__Exercise aim__:
Collect every line of the records below that contains the word "computer".

........

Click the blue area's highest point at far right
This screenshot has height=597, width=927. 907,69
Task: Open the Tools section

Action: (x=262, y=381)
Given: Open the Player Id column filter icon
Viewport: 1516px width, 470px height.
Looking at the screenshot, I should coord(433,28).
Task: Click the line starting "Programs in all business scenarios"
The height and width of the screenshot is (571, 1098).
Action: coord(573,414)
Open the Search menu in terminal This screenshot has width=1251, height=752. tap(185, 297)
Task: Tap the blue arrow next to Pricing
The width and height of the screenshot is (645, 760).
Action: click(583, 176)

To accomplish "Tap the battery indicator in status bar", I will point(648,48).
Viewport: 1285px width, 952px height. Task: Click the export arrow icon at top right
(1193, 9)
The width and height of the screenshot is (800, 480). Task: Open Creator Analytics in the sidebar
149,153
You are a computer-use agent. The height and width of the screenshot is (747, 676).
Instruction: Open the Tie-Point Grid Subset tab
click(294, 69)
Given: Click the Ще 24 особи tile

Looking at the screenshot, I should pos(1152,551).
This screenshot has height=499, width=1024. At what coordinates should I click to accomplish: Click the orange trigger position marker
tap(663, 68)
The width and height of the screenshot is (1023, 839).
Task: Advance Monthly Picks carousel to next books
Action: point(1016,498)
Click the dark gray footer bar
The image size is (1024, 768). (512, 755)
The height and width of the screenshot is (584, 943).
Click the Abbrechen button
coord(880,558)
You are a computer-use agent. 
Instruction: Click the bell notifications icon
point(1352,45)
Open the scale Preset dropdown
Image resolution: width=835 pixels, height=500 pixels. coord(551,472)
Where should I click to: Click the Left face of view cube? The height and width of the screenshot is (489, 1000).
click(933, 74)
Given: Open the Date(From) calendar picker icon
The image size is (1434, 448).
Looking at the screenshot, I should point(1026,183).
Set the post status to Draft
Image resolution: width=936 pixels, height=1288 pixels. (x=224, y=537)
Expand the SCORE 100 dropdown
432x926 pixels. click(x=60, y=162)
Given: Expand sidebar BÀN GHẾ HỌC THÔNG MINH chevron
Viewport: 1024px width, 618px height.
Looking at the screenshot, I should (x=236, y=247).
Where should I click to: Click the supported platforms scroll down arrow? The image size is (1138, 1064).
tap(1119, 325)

........

__Answer to this problem__:
You are a computer-use agent. The height and width of the screenshot is (747, 676).
You are a computer-use agent. 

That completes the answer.